## WHAT YOU ARE ASKED TO DO
Set out exactly, line by line, the stretch of data below that begins at the line containing "You are a computer-use agent. 484x228 pixels." and ends at the line containing "Instruction: Switch AI panel to Build mode", with both ends kept.

## EXTRACTED MATERIAL
------------
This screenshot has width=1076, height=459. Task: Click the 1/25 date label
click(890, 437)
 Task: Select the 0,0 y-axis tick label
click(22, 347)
------------
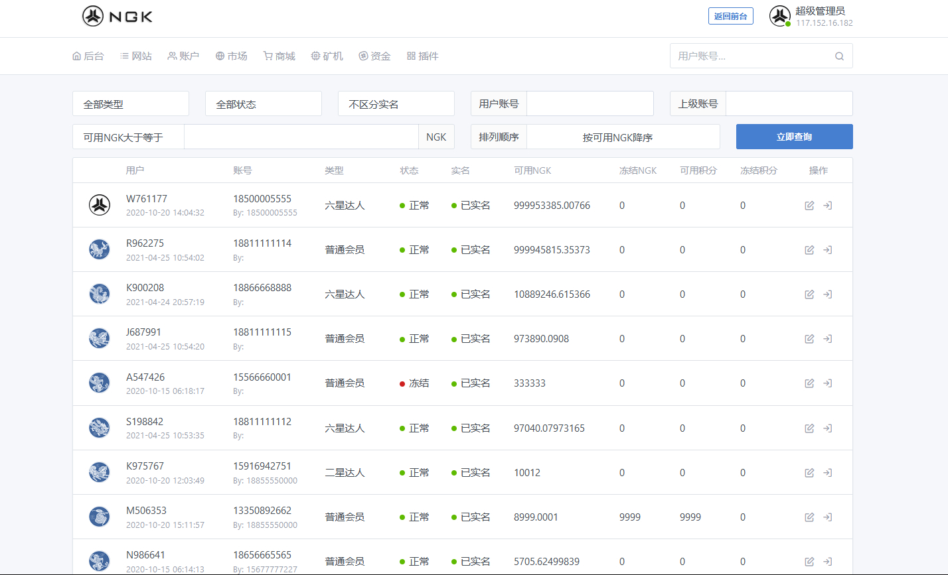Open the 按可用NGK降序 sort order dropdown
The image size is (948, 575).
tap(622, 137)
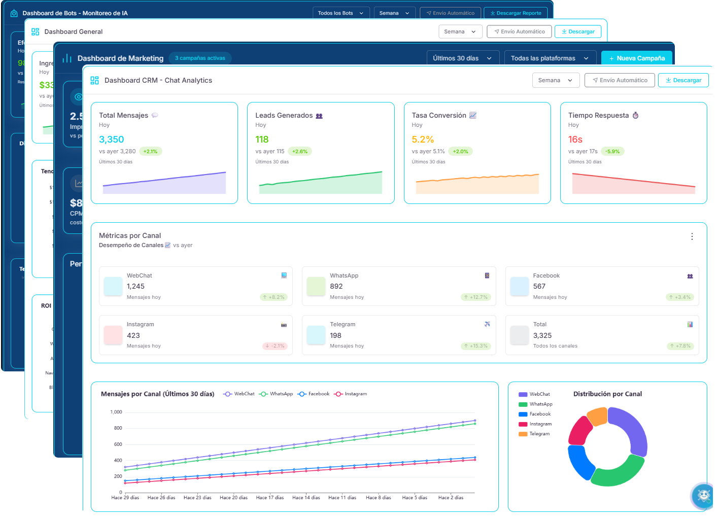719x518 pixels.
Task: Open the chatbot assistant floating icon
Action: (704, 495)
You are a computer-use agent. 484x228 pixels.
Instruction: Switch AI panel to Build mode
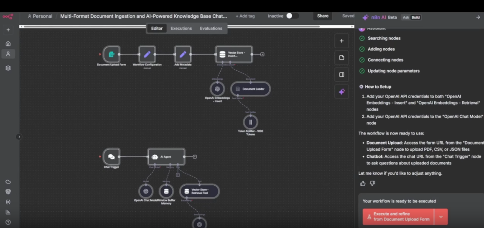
------------
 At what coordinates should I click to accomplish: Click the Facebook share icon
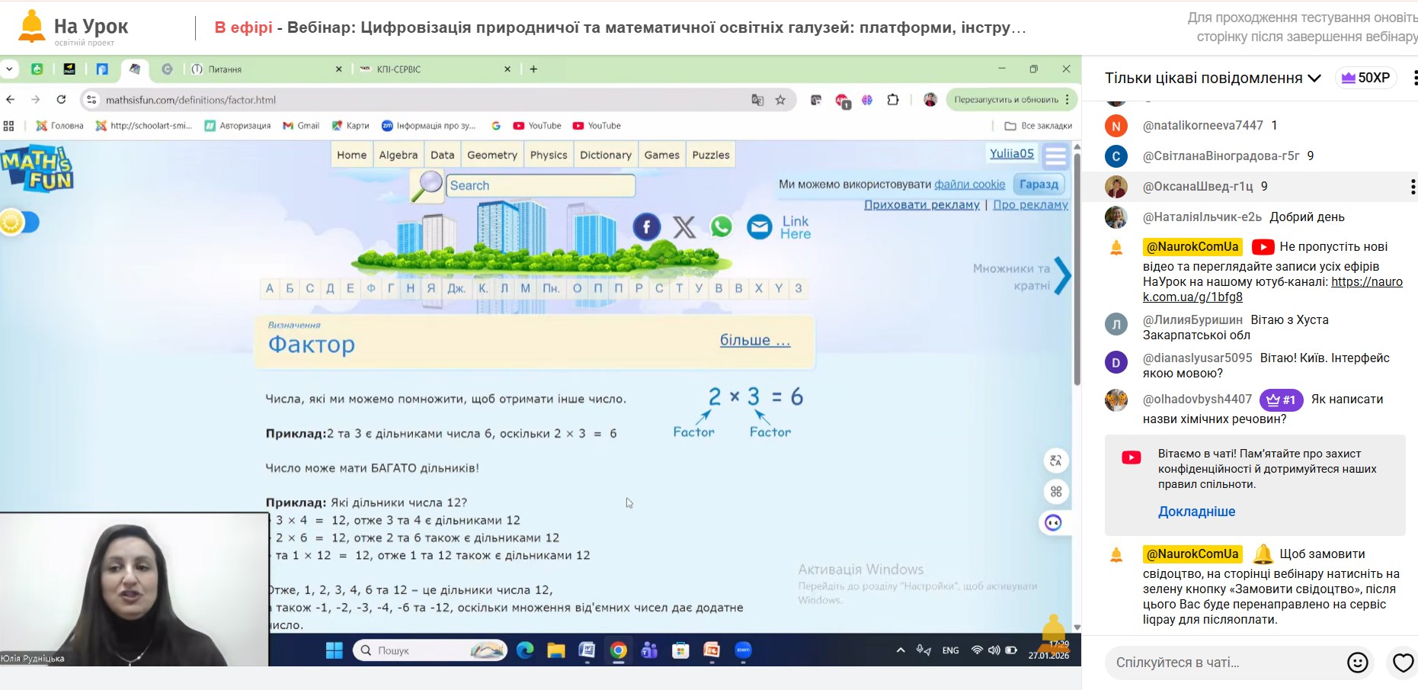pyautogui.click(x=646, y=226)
------------
## EXPECTED ANSWER
You are a computer-use agent. 484x228 pixels.
Instruction: Switch AI panel to Build mode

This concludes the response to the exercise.